Answer. None. See Exodus 20:1-17. The law given to Moses and known to Jews like the rich young ruler says nothing about selling all that one owns and giving it all to the poor.

Yet, Jesus tells him he should sell everything, give it to the poor and he will reap treasure in heaven. Then Jesus adds, “come follow me.”

For where your treasure is, there your heart will be also. (Matthew 6:21 ESV)

For where your treasure is, there your heart will be also.
(Matthew 6:21 ESV)

In other words, will the rich young ruler be willing to give up all his earthly treasure in order to follow Jesus. Think back to Jesus’ first question and first statement, why do you call me good, no one is good but God.

If the rich young ruler recognizes that Jesus is God then he will give up everything and follow him. This is born out later in the passage when Peter wonders what the fate of those will be who have given up all to follow Jesus. Jesus assures Peter and the other disciples that following him is the key to eternal life and reward (vs 28-30).

The rich young ruler is fixated on the giving up riches part of Jesus’ statement rather than the invitation to follow Jesus at the end of the statement. The young man is interested in eternal life but is more interested in holding on to an earthly treasure. The man’s treasure is his god and not Jesus.

Jesus was speaking to an educated Jew who by his own words said he kept the commandments. But did he?

“You shall have no other gods before me. “(Exodus 20:3 ESV)

The young man has not even kept the first commandment much less the other nine. The young man’s god was his treasure. He loved it more than he loved God. O’Reilly and his professor guest did not breach the key issue and instead argued about moralisms and their own version of works righteousness. They both misunderstand the gospel.

Jesus notices that the young man has become sad and says, “How difficult it is for those who have wealth to enter the kingdom of God! For it is easier for a camel to go through the eye of a needle than for a rich person to enter the kingdom of God.”

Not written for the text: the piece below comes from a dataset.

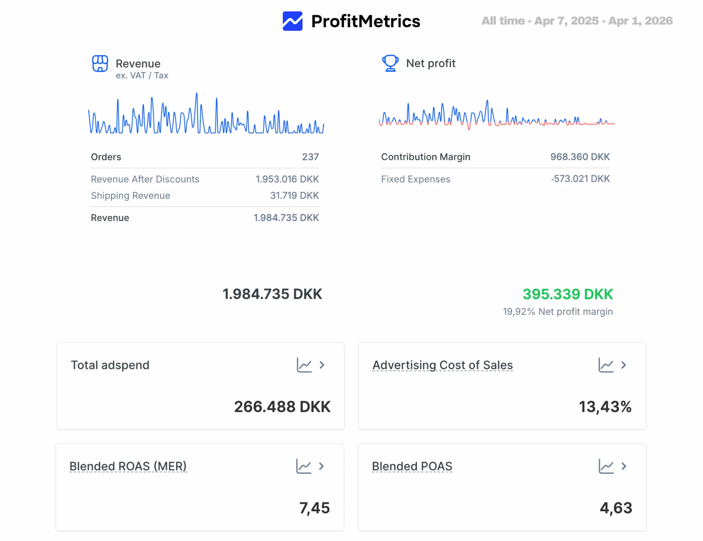The image size is (703, 541).
Task: Click the Net profit trophy icon
Action: pos(390,63)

It’s a drop the bomb type of statement and again as a stand alone statement seems to say if only the young man would sell all and give it all to the poor he would go through the eye of the needle and enter the kingdom of God.

More often than not Jesus’ questions and comments are designed to provoke thought. The passage deals with how a person obtains salvation. Jesus has just demonstrated that salvation is not obtained by keeping the law. The rich young ruler stumbled where all stumble, having other gods in our lives that crowd out the true God.Those that genuinely follow Jesus and trust in him and his finished work on the cross “get” the main issue of the heart and that is putting away all forms of idolatry in order to follow Christ. In other words, you cannot worship your treasure and worship God at the same time (Matt. 6:24).

The disciples are mystified by Jesus’ comment on how difficult it is for the wealthy to enter the kingdom of heaven. The text does not go into this but the average Jew believed that wealth was a sign of God’s blessing due to the person’s ability to keep the law. The Pharisees were wealthy and if anyone was to be saved it would be them. Their question of who can be saved comes from that point of view. Jesus’ answer shatters their assumptions by answering, “What is impossible with man is possible with God.”

So, the rich can be saved because it is possible with God just as it is impossible with man. Why is it possible with God? Jesus does not say in the passage. He only says God can do it while man cannot. Among other things Jesus statement indicates the fruitless pursuit of works righteousness to inherit eternal life.

So, was Jesus a socialist or a capitalist? One thing is for certain, you can’t make either case from this passage.